Jason Cipolla

Personal information
- Born: May 11, 1974 (age 52) Queens, New York, U.S.
- Listed height: 6 ft 7 in (2.01 m)
- Listed weight: 200 lb (91 kg)

Career information
- High school: Christ the King (Queens, New York)
- College: Tallahassee CC (1993–1995); Syracuse (1995–1997);
- NBA draft: 1997: undrafted
- Position: Shooting guard
- Number: 35

Career highlights
- Panhandle Conference Player of the Year (1994); 2× First-team All-Panhandle Conference (1993, 1994); Third-team All-Big East (1997);

= Jason Cipolla =

American basketball player

Jason Cipolla (born May 11, 1974) is an American former basketball player.

==High school==
While living in Woodhaven, Queens Jason Cipolla attended Christ the King Regional High School in the neighborhood of Middle Village, Queens in New York City.

==College==
Following high school, Cipolla attended Tallahassee Community College for two years, earning an Associate degree.
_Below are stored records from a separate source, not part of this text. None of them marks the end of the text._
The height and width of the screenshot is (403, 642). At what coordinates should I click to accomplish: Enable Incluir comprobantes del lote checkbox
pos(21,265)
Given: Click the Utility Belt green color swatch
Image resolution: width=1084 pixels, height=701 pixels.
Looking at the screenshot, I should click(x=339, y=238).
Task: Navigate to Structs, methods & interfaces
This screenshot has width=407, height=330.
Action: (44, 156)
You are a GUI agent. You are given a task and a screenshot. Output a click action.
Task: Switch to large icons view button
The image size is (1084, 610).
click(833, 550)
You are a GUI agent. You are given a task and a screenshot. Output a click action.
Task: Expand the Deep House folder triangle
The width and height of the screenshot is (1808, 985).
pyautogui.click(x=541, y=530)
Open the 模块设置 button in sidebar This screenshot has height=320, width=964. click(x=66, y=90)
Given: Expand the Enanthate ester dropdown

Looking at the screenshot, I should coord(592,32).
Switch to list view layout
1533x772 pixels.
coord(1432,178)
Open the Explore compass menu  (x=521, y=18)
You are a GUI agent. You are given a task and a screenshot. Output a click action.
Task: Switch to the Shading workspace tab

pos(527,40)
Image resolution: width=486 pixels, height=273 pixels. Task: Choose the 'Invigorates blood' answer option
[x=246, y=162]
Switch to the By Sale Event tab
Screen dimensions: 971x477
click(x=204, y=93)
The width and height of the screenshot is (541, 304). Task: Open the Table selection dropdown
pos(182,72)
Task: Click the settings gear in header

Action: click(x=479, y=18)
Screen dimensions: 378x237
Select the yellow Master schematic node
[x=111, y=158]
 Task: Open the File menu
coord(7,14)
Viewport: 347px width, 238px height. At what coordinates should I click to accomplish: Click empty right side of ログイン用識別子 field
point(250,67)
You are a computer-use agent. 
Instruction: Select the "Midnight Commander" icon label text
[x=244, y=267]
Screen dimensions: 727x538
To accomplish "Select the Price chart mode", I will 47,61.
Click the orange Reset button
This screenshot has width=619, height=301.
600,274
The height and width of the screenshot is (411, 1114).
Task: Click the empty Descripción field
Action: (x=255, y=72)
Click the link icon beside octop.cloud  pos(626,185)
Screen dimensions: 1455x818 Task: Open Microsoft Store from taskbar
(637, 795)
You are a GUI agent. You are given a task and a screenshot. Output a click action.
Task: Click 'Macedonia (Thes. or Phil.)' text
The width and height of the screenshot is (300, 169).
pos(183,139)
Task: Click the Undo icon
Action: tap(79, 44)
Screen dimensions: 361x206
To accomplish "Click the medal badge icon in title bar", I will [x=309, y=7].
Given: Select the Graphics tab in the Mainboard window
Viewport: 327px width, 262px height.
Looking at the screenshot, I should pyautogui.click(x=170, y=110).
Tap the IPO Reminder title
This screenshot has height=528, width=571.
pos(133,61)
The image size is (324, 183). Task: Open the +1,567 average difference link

While playing basketball Cipolla earned two first-team All-Panhandle Conference awards, during which he ranked third in scoring and first in scoring average. In 1996, Cipolla transferred to Syracuse University. In two seasons with Syracuse Orangemen Cipolla started 56 of 69 games. During his junior year Cipolla's team reached the finals of the 1996 NCAA Men's Division I Basketball Tournament, losing to the University of Kentucky. In the game, Cipolla tied the title game record of four steals. His most memorable tournament moment was during a sweet sixteen matchup against the University of Georgia, when he hit a 16-foot fade away jump shot to tie the game as time expired. He was akso named third-team All-Big East.